RIGHT OUTSIDE Arlington Cemetery in Virginia, overlooking Washington DC, stands the Netherlands Carillon. Over 120 feet tall, with 53 bells. They strike every hour, and twice daily they play something pretty. The carillon is a gift “from the people of the Netherlands,” in gratitude for the liberation in 1945. It has been there for seventy years. Every May 5, Liberation Day in Holland, the carillonneur gives a special concert.

Just about every American school library has a copy of Anne Frank’s diary. Children learn early on about the fate of Holland’s most famous girl and hold classroom talks about the Secret Annex and the betrayal that resulted in Anne’s death. They know that she listened to the bells in the Wester Church bell tower. They recognize something from her words, “Especially at night, it is something so comforting.”

Comforting sounds. For many rural children, that’s a train in the distance, and trains in the US often still have bells. General Eisenhower, whose mother read Dutch, was born by the railroad and liberated Europe from his own train, with stops at Geldrop, Utrecht, The Hague. Mother only half approved. She was passionately pacifist and hated war and generals.

Students at the Eisenhower School in Chicago not too long ago performed a play based on Anne’s diary. Beforehand, they visited an exhibit about the Frank family; their parents accompanied them. Listening to the sound of the Wester bells helped. At the end of the performance, the audience was in tears.

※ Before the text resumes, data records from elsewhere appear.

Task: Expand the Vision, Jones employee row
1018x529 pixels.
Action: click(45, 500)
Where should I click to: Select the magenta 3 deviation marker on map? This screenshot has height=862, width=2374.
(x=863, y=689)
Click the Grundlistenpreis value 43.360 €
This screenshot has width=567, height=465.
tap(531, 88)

In 2019, the originally fifty, 60,000-lbs bells were removed from the Netherlands Carillon and loaded into a train car. They returned for maintenance to Brabant in the Netherlands, the country where carillons were originally invented and where most American concert bells come from. With three additional bells now added, they returned a year later, this time, because of “more than 50 bells,” officially as a grand carillon. On May 5, they will be played by Julianne Vanden Wyngaard of Grand Rapids, Michigan. She is a descendant from the Van den Wijngaard family of Brabant.